Records to process.
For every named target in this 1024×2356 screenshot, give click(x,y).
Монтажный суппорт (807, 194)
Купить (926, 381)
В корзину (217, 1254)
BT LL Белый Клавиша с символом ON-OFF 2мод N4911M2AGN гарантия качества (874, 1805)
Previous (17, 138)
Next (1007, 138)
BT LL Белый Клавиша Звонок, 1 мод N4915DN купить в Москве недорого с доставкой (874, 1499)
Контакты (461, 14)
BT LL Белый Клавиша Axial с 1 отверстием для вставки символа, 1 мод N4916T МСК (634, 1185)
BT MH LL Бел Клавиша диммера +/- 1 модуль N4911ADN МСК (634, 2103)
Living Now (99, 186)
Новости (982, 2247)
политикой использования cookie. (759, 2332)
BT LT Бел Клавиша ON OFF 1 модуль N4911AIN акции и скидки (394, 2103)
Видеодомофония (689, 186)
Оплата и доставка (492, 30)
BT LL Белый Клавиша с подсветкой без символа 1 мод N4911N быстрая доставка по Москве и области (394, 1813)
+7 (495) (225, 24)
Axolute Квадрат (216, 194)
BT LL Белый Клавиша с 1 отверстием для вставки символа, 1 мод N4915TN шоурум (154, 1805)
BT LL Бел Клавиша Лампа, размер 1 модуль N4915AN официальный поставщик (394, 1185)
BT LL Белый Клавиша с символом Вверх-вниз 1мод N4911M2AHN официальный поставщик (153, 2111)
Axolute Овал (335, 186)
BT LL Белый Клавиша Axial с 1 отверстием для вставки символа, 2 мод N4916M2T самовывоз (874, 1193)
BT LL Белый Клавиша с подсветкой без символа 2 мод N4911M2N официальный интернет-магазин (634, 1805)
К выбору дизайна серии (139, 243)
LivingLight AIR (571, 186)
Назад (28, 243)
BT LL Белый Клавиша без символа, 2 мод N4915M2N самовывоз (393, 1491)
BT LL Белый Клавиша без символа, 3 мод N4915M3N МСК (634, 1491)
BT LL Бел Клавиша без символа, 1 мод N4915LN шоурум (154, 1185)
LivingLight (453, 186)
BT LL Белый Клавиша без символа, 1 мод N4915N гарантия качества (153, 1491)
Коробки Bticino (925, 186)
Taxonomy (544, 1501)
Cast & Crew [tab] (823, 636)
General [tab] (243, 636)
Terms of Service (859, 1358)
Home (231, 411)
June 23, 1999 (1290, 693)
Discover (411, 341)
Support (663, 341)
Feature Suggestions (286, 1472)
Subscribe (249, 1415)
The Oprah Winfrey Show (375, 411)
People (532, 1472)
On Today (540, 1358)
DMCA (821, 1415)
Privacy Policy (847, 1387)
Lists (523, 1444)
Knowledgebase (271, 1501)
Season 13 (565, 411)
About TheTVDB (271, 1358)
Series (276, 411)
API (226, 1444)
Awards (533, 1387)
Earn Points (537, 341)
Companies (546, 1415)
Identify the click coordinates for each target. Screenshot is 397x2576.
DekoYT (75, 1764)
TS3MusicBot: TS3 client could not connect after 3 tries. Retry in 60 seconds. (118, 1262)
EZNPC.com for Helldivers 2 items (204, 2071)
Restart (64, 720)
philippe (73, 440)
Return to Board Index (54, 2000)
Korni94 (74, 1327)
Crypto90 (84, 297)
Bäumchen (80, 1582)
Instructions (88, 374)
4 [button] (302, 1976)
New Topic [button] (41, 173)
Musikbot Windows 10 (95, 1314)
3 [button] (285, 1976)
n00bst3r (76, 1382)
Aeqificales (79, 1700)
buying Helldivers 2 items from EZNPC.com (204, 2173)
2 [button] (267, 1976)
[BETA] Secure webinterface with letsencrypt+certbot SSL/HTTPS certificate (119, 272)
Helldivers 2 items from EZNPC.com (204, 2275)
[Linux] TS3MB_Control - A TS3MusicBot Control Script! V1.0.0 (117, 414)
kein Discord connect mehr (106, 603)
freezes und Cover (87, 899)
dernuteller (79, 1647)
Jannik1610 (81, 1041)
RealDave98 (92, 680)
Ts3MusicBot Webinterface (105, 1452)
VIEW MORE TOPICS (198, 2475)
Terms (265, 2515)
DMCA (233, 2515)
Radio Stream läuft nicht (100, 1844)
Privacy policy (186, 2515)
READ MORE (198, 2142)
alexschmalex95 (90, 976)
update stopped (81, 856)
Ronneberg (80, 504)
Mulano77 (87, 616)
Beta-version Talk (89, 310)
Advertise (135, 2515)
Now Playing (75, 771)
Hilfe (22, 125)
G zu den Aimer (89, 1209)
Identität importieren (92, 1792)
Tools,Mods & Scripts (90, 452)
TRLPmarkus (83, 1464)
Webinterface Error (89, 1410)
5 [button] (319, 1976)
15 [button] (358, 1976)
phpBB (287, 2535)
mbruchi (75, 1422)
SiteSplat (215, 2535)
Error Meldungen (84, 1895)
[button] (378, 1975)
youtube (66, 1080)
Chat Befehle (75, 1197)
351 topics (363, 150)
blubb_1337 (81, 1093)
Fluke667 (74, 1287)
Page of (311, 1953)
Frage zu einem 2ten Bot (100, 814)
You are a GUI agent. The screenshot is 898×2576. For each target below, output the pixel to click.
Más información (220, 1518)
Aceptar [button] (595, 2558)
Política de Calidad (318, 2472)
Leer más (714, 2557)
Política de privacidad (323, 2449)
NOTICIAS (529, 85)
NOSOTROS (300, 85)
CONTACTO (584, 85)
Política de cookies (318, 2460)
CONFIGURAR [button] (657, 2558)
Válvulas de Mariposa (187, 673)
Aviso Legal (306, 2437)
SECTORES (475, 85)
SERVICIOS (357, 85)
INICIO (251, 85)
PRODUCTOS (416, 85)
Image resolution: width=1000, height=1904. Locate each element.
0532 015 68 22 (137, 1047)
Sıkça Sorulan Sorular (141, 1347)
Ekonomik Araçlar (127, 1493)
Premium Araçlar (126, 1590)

What is asked. Rewrite the whole listing above, replacing "Válvulas de Mariposa" with "Válvulas de Bola" wherever it appears and leaving everything else unchanged.

The result.
For every named target in this 1024×2356 screenshot, give click(x,y).
Монтажный суппорт (807, 194)
Купить (926, 381)
В корзину (217, 1254)
BT LL Белый Клавиша с символом ON-OFF 2мод N4911M2AGN гарантия качества (874, 1805)
Previous (17, 138)
Next (1007, 138)
BT LL Белый Клавиша Звонок, 1 мод N4915DN купить в Москве недорого с доставкой (874, 1499)
Контакты (461, 14)
BT LL Белый Клавиша Axial с 1 отверстием для вставки символа, 1 мод N4916T МСК (634, 1185)
BT MH LL Бел Клавиша диммера +/- 1 модуль N4911ADN МСК (634, 2103)
Living Now (99, 186)
Новости (982, 2247)
политикой использования cookie. (759, 2332)
BT LT Бел Клавиша ON OFF 1 модуль N4911AIN акции и скидки (394, 2103)
Видеодомофония (689, 186)
Оплата и доставка (492, 30)
BT LL Белый Клавиша с подсветкой без символа 1 мод N4911N быстрая доставка по Москве и области (394, 1813)
+7 (495) (225, 24)
Axolute Квадрат (216, 194)
BT LL Белый Клавиша с 1 отверстием для вставки символа, 1 мод N4915TN шоурум (154, 1805)
BT LL Бел Клавиша Лампа, размер 1 модуль N4915AN официальный поставщик (394, 1185)
BT LL Белый Клавиша с символом Вверх-вниз 1мод N4911M2AHN официальный поставщик (153, 2111)
Axolute Овал (335, 186)
BT LL Белый Клавиша Axial с 1 отверстием для вставки символа, 2 мод N4916M2T самовывоз (874, 1193)
BT LL Белый Клавиша с подсветкой без символа 2 мод N4911M2N официальный интернет-магазин (634, 1805)
К выбору дизайна серии (139, 243)
LivingLight AIR (571, 186)
Назад (28, 243)
BT LL Белый Клавиша без символа, 2 мод N4915M2N самовывоз (393, 1491)
BT LL Белый Клавиша без символа, 3 мод N4915M3N МСК (634, 1491)
BT LL Бел Клавиша без символа, 1 мод N4915LN шоурум (154, 1185)
LivingLight (453, 186)
BT LL Белый Клавиша без символа, 1 мод N4915N гарантия качества (153, 1491)
Коробки Bticino (925, 186)
Taxonomy (544, 1501)
Cast & Crew [tab] (823, 636)
General [tab] (243, 636)
Terms of Service (859, 1358)
Home (231, 411)
June 23, 1999 (1290, 693)
Discover (411, 341)
Support (663, 341)
Feature Suggestions (286, 1472)
Subscribe (249, 1415)
The Oprah Winfrey Show (375, 411)
People (532, 1472)
On Today (540, 1358)
DMCA (821, 1415)
Privacy Policy (847, 1387)
Lists (523, 1444)
Knowledgebase (271, 1501)
Season 13 (565, 411)
About TheTVDB (271, 1358)
Series (276, 411)
API (226, 1444)
Awards (533, 1387)
Earn Points (537, 341)
Companies (546, 1415)
Identify the click coordinates for each target. Screenshot is 397x2576.
DekoYT (75, 1764)
TS3MusicBot: TS3 client could not connect after 3 tries. Retry in 60 seconds. (118, 1262)
EZNPC.com for Helldivers 2 items (204, 2071)
Restart (64, 720)
philippe (73, 440)
Return to Board Index (54, 2000)
Korni94 (74, 1327)
Crypto90 (84, 297)
Bäumchen (80, 1582)
Instructions (88, 374)
4 [button] (302, 1976)
New Topic [button] (41, 173)
Musikbot Windows 10 (95, 1314)
3 [button] (285, 1976)
n00bst3r (76, 1382)
Aeqificales (79, 1700)
buying Helldivers 2 items from EZNPC.com (204, 2173)
2 [button] (267, 1976)
[BETA] Secure webinterface with letsencrypt+certbot SSL/HTTPS certificate (119, 272)
Helldivers 2 items from EZNPC.com (204, 2275)
[Linux] TS3MB_Control - A TS3MusicBot Control Script! V1.0.0 (117, 414)
kein Discord connect mehr (106, 603)
freezes und Cover (87, 899)
dernuteller (79, 1647)
Jannik1610 (81, 1041)
RealDave98 (92, 680)
Ts3MusicBot Webinterface (105, 1452)
VIEW MORE TOPICS (198, 2475)
Terms (265, 2515)
DMCA (233, 2515)
Radio Stream läuft nicht (100, 1844)
Privacy policy (186, 2515)
READ MORE (198, 2142)
alexschmalex95 (90, 976)
update stopped (81, 856)
Ronneberg (80, 504)
Mulano77 (87, 616)
Beta-version Talk (89, 310)
Advertise (135, 2515)
Now Playing (75, 771)
Hilfe (22, 125)
G zu den Aimer (89, 1209)
Identität importieren (92, 1792)
Tools,Mods & Scripts (90, 452)
TRLPmarkus (83, 1464)
Webinterface Error (89, 1410)
5 [button] (319, 1976)
15 [button] (358, 1976)
phpBB (287, 2535)
mbruchi (75, 1422)
SiteSplat (215, 2535)
Error Meldungen (84, 1895)
[button] (378, 1975)
youtube (66, 1080)
Chat Befehle (75, 1197)
351 topics (363, 150)
blubb_1337 (81, 1093)
Fluke667 (74, 1287)
Page of (311, 1953)
Frage zu einem 2ten Bot (100, 814)
You are a GUI agent. The screenshot is 898×2576. For each target below, output the pixel to click.
Más información (220, 1518)
Aceptar [button] (595, 2558)
Política de Calidad (318, 2472)
Leer más (714, 2557)
Política de privacidad (323, 2449)
NOTICIAS (529, 85)
NOSOTROS (300, 85)
CONTACTO (584, 85)
Política de cookies (318, 2460)
CONFIGURAR [button] (657, 2558)
Válvulas de Bola (187, 673)
Aviso Legal (306, 2437)
SECTORES (475, 85)
SERVICIOS (357, 85)
INICIO (251, 85)
PRODUCTOS (416, 85)
Image resolution: width=1000, height=1904. Locate each element.
0532 015 68 22 (137, 1047)
Sıkça Sorulan Sorular (141, 1347)
Ekonomik Araçlar (127, 1493)
Premium Araçlar (126, 1590)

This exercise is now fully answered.